To be done
Render the records as a two-column CSV with the columns "instruction" and "response", starting with the line containing "This screenshot has width=957, height=657." and going on through the line containing "point(456,578)". Put each record's text and its answer in one quoted field apiece, with line breaks turned into spaces, and leave the pictures out.

Stored data
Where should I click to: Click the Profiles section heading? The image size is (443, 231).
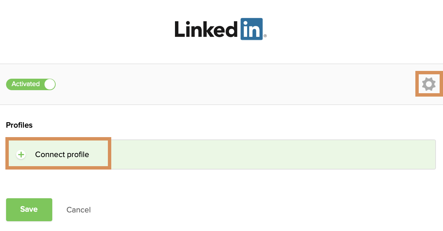pyautogui.click(x=19, y=125)
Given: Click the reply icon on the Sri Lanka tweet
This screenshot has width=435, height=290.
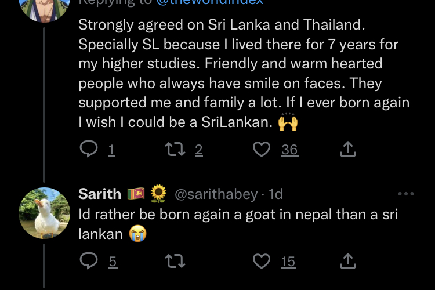Looking at the screenshot, I should coord(89,148).
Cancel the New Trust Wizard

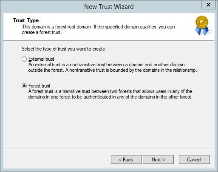pyautogui.click(x=194, y=160)
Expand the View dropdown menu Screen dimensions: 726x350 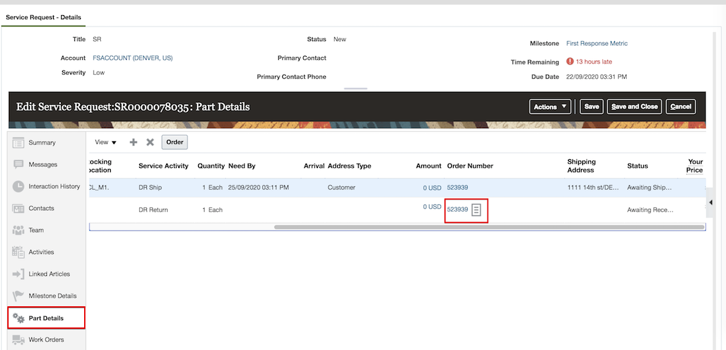(105, 142)
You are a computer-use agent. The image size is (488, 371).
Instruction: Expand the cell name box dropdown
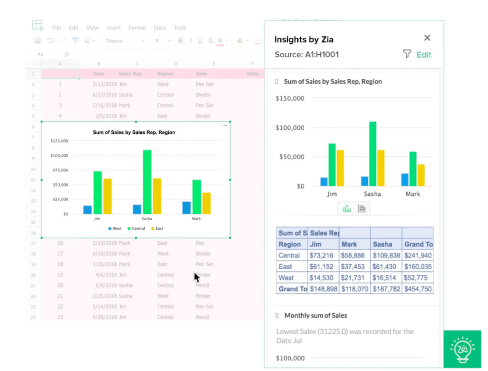56,54
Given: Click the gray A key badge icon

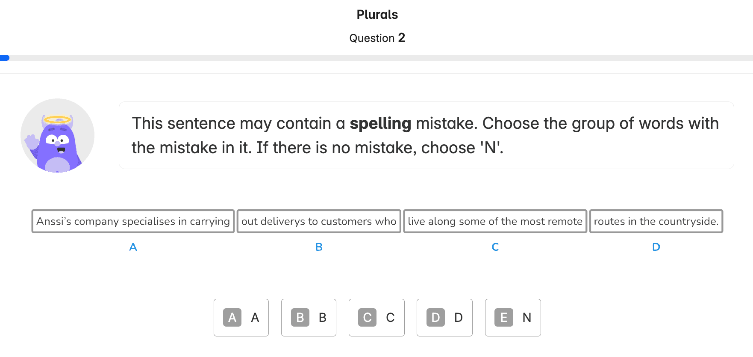Looking at the screenshot, I should [232, 318].
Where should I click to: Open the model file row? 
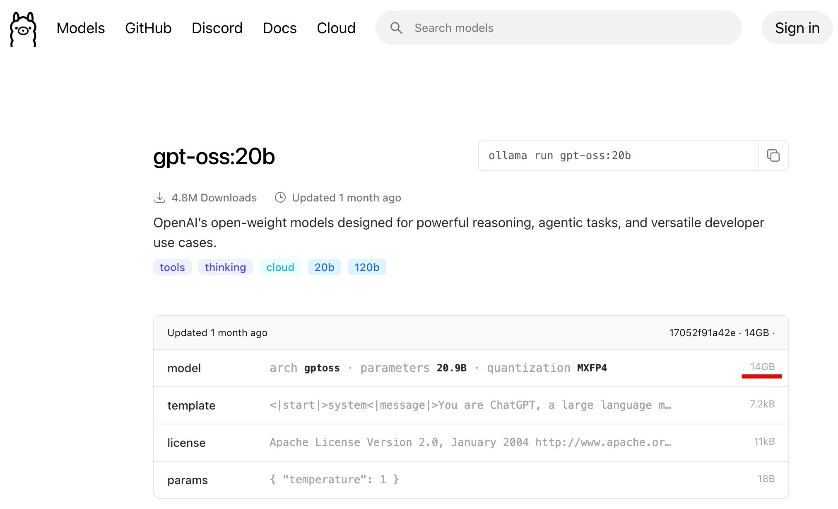470,368
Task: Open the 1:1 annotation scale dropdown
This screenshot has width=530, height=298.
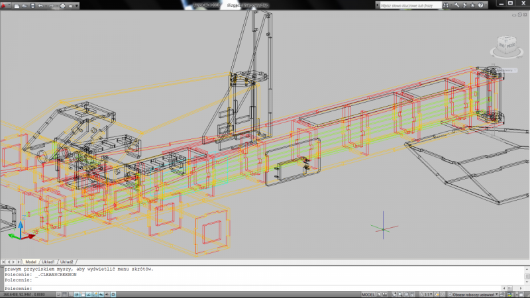Action: point(429,294)
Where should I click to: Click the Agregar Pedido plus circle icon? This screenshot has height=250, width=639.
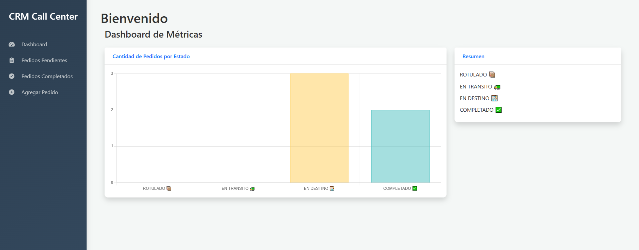click(12, 92)
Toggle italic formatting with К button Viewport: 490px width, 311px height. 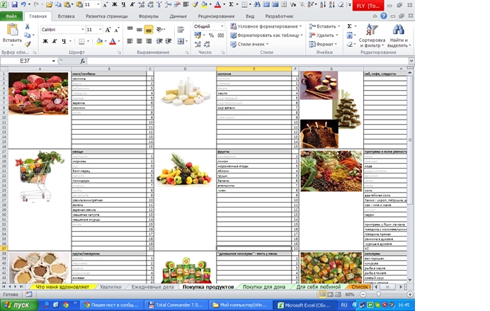pyautogui.click(x=55, y=41)
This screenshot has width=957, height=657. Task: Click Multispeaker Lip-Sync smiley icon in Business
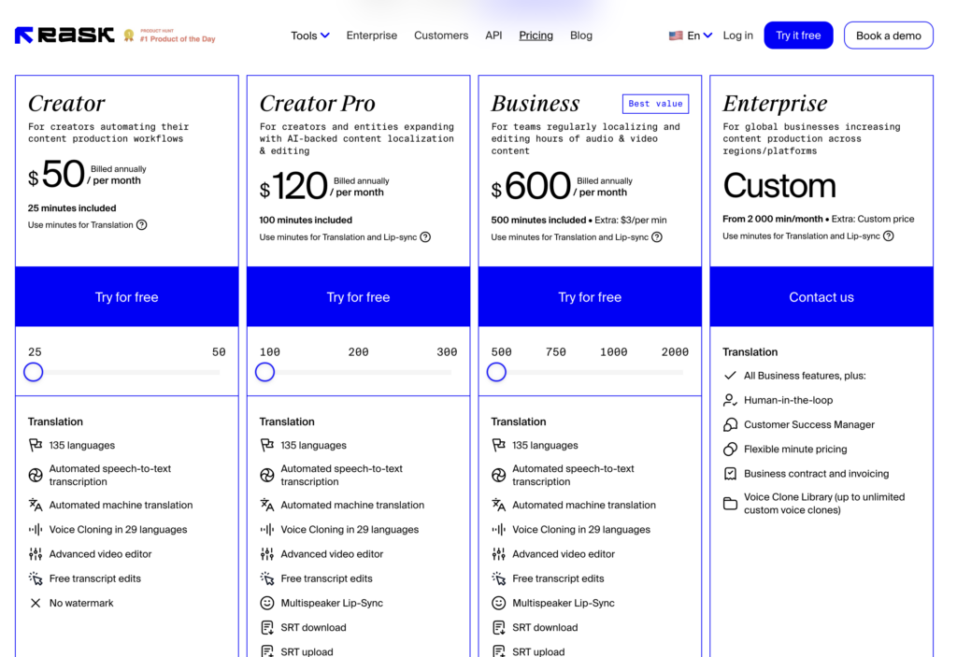coord(499,604)
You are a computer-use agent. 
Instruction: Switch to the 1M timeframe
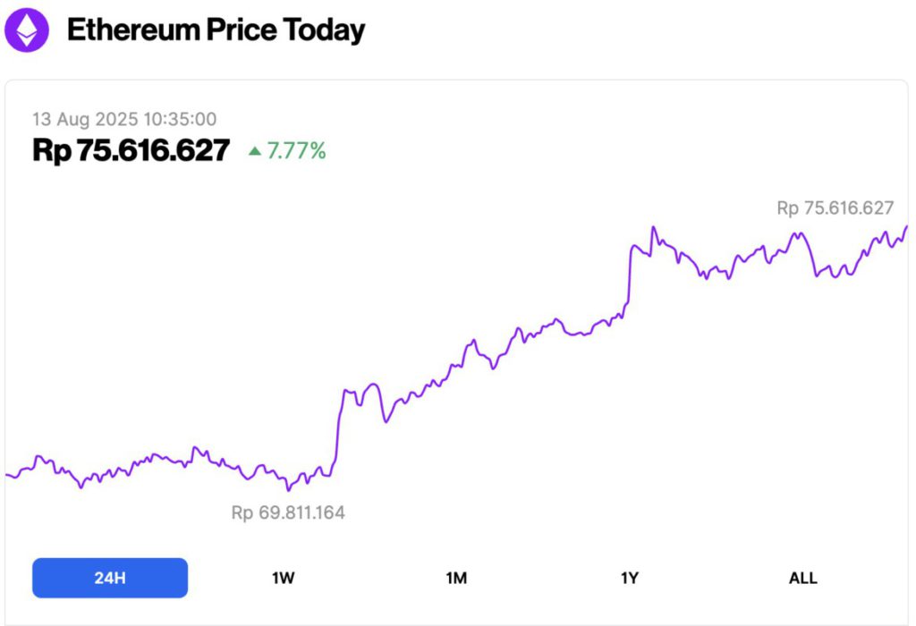point(456,578)
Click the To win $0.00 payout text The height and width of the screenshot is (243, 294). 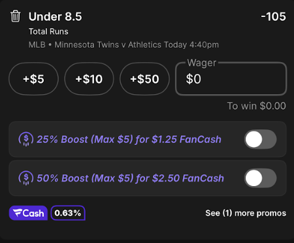point(257,106)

Result of the task
instruction,response
"This screenshot has width=957, height=657. Task: Click Multispeaker Lip-Sync smiley icon in Business","coord(499,604)"
"You are a computer-use agent. Instruction: Switch to the 1M timeframe","point(456,578)"